Thursday, January 03, 2008

Iowa Irony

Caucuses don't work the same for Democrats and Republicans in Iowa. The Republicans count the votes of each person at their caucus meeting and those votes get aggregated state-wide. Very democratic: one person, one vote.

The Democrats give each precinct a number of delegates, no matter how many people actually show up to caucus. This is a representative system: many people, one vote.

I thought it was funny that the party names seemed exactly opposite for the Iowa caucuses.

I learned this from David Freddoso on the Corner where he summarized it this way:

Republicans around the state are meeting tonight to have a large, statewide straw poll, just like a primary. You could think of it as one big caucus. The importance of each precinct, as in normal elections, will be determined by how many people turn out overall. Although the Republican vote on candidates is totally non-binding, it is the result we'll all be talking about tonight — for practical purposes, it is all that matters (unless we go to a brokered convention, and then it's hopelessly complicated anyway).

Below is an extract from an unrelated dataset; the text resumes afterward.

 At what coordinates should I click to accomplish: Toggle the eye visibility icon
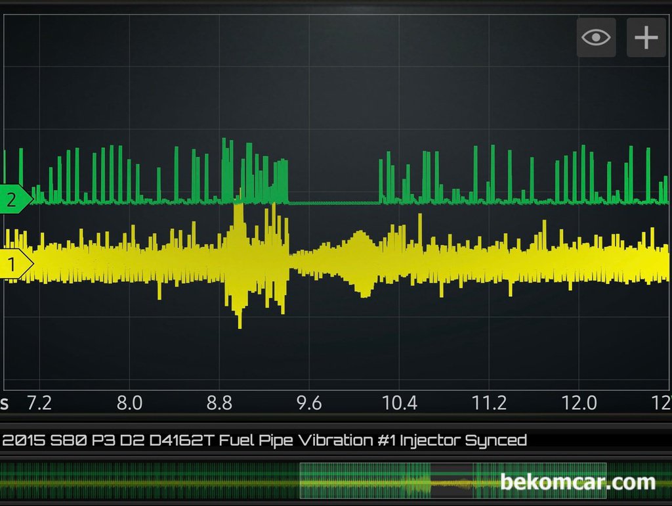(596, 37)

On the Democratic side, it is different. Each precinct awards a preset number of candidate delegates proportionally. It doesn't matter whether 100 or 1,000 people show up from your precinct — all that matters is the proportional vote in each individual precinct. The party reports the estimated delegate count to the media — not the number of votes. Each Democratic precinct, then, is a separate battle tonight, with no real relation to the others. If six people show up to a precinct that selects ten delegates, then those six voters have the same power as 600 voters who show up in a precinct of similar population.


JM Bell said...

If it were "one man, one vote" then Al Gore would be in the White House.

Oh, and you can buy a vote in a straw poll, you know, like the ones in Iowa over the summer.

Bradley Ross said...

Jeff, that's true about Gore. But since we have the electoral college (which I agree with), we didn't get Gore.

Note, that I'm not saying that one method of assigning delegates is better than the other. I'm just amused that the parties chose the method that is opposite of their name. I really wasn't trying to make any political point.

Frank Staheli said...

So is that why it looked like there aren't any Democrats in Iowa, and Rudi Giuliani didn't really get more votes than all Democrat candidates combined?